→ **Task to complete**: Your task is to repeat the entries word for word while leaving out the pictures.

§ §

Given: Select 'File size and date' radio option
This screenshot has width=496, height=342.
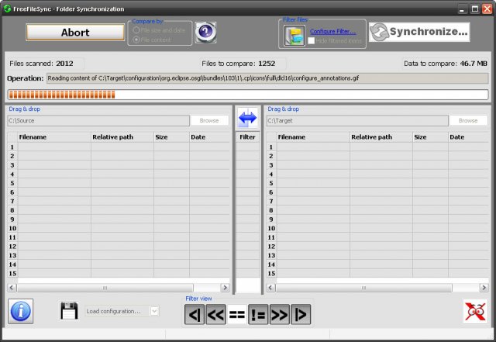Looking at the screenshot, I should coord(138,30).
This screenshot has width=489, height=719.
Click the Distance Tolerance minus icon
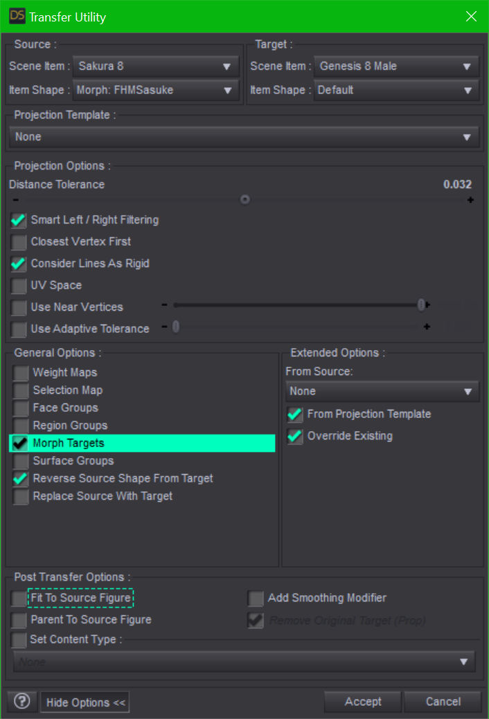(x=16, y=200)
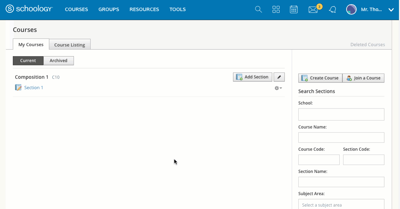Switch to Current courses view

coord(28,61)
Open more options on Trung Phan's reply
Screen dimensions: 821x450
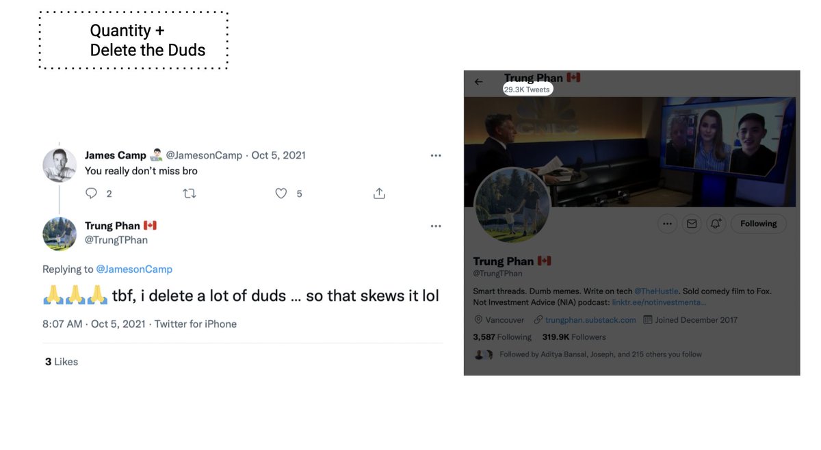click(436, 226)
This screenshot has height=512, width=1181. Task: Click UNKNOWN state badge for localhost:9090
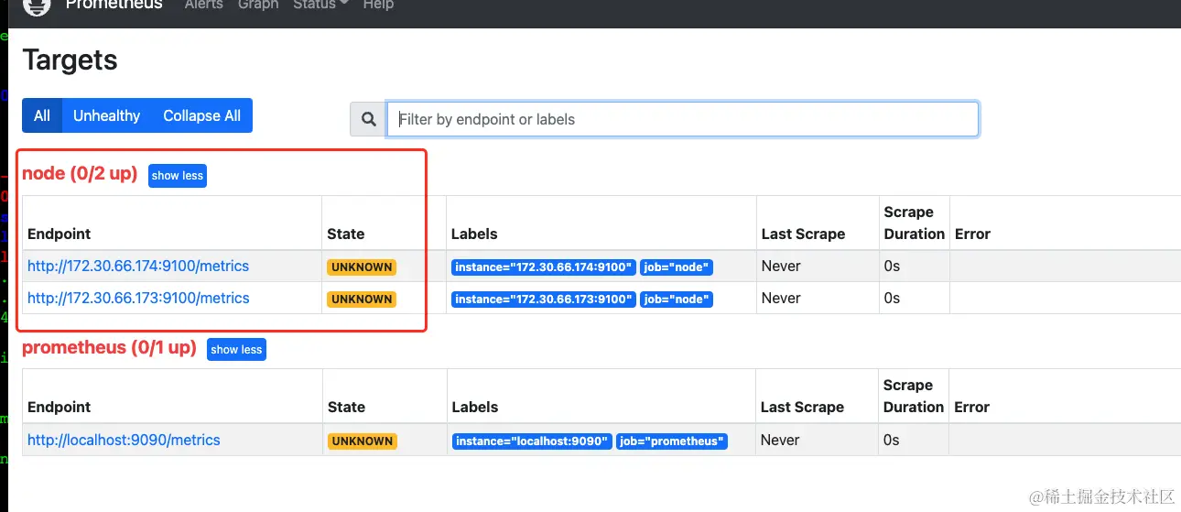click(x=362, y=441)
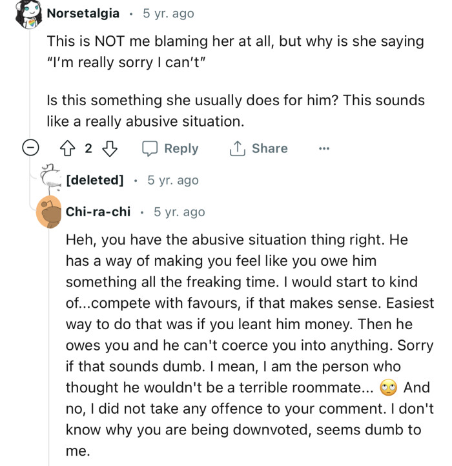Image resolution: width=452 pixels, height=466 pixels.
Task: Click the speech bubble reply icon
Action: pyautogui.click(x=150, y=148)
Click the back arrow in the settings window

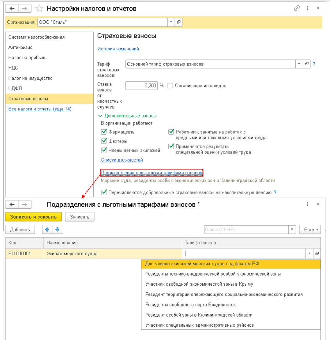(x=12, y=8)
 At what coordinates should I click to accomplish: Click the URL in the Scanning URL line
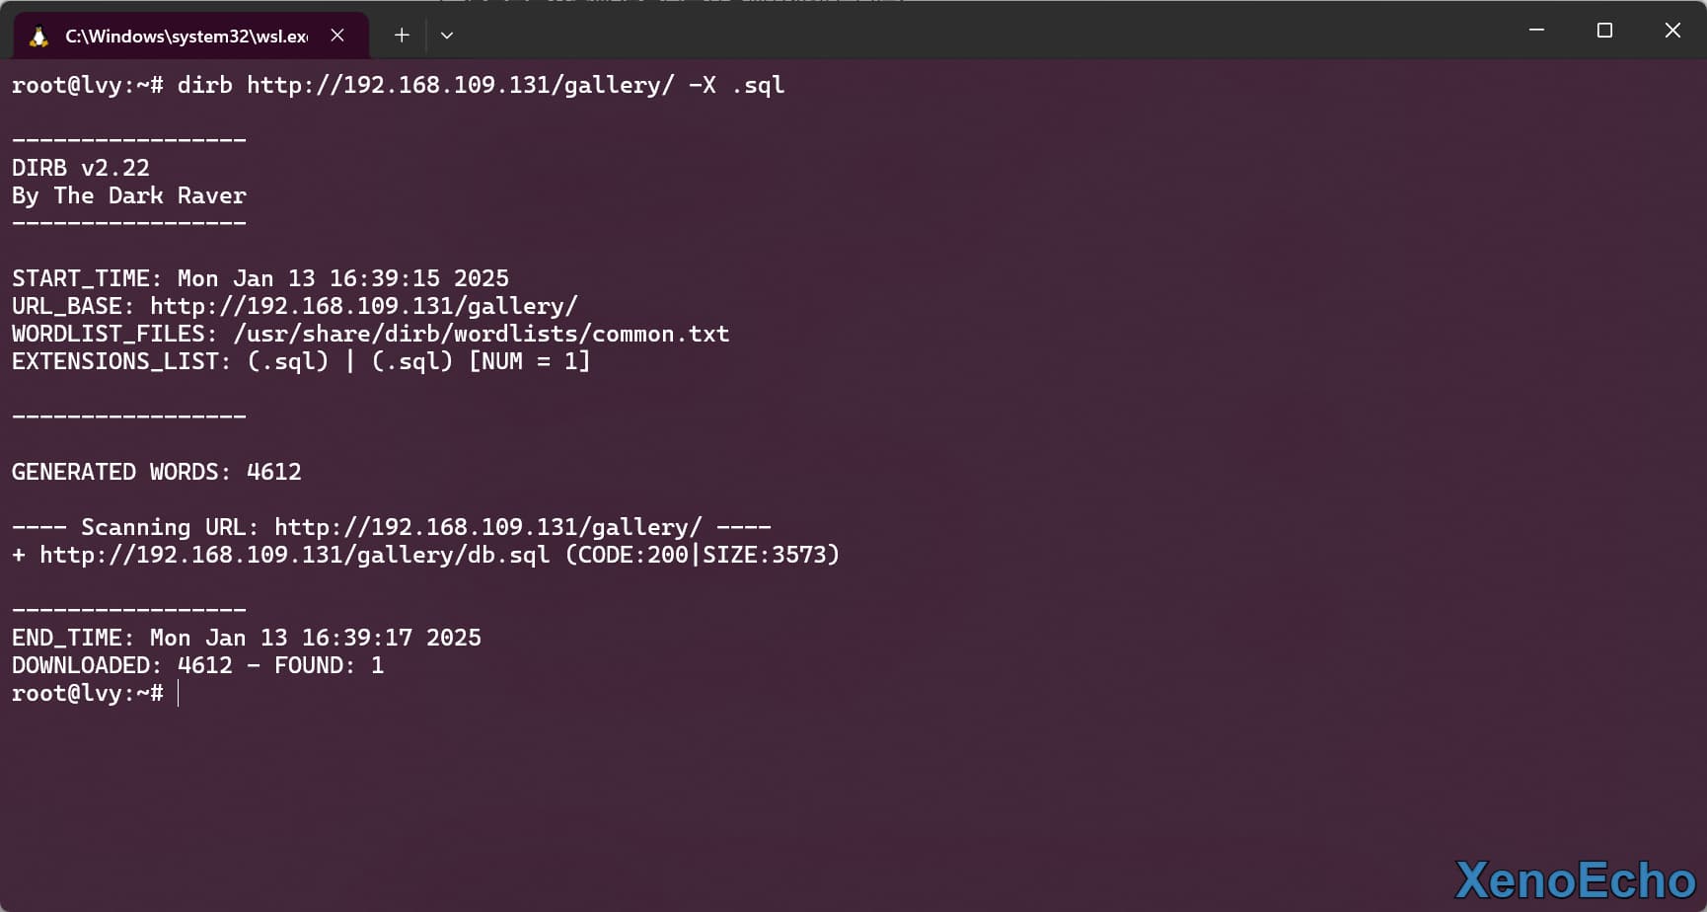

§ §

→ **Result of the exercise**:
Given: Select 'File size and date' radio option
This screenshot has width=496, height=342.
Looking at the screenshot, I should coord(138,30).
This screenshot has width=489, height=719.
Click the Distance Tolerance minus icon
(x=16, y=200)
Switch to Current courses view

coord(28,61)
Open more options on Trung Phan's reply
Screen dimensions: 821x450
click(436, 226)
This screenshot has height=512, width=1181. Task: Click UNKNOWN state badge for localhost:9090
click(x=362, y=441)
Image resolution: width=452 pixels, height=466 pixels.
Task: Click the speech bubble reply icon
Action: pyautogui.click(x=150, y=148)
Click the back arrow in the settings window

(x=12, y=8)
 At what coordinates should I click to accomplish: Click the URL in the Scanning URL line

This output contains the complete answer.